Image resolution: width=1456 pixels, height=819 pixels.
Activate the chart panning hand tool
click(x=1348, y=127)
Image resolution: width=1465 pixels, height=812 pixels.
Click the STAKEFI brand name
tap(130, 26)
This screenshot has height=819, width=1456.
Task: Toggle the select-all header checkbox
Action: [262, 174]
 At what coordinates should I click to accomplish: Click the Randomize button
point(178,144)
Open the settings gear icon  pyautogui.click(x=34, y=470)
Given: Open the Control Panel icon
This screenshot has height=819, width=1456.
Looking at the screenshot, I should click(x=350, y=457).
■ ■ ■ ■ ■
### PROBLEM STATEMENT
Only the lines from the one containing "Image resolution: width=1465" through the last line of the records above are to be reproduced, exactly and with both ends included.

### RESPONSE TO THIS TASK
Image resolution: width=1465 pixels, height=812 pixels.
Click the STAKEFI brand name
tap(130, 26)
This screenshot has height=819, width=1456.
Task: Toggle the select-all header checkbox
Action: [262, 174]
 At what coordinates should I click to accomplish: Click the Randomize button
point(178,144)
Open the settings gear icon  pyautogui.click(x=34, y=470)
Given: Open the Control Panel icon
This screenshot has height=819, width=1456.
Looking at the screenshot, I should click(x=350, y=457).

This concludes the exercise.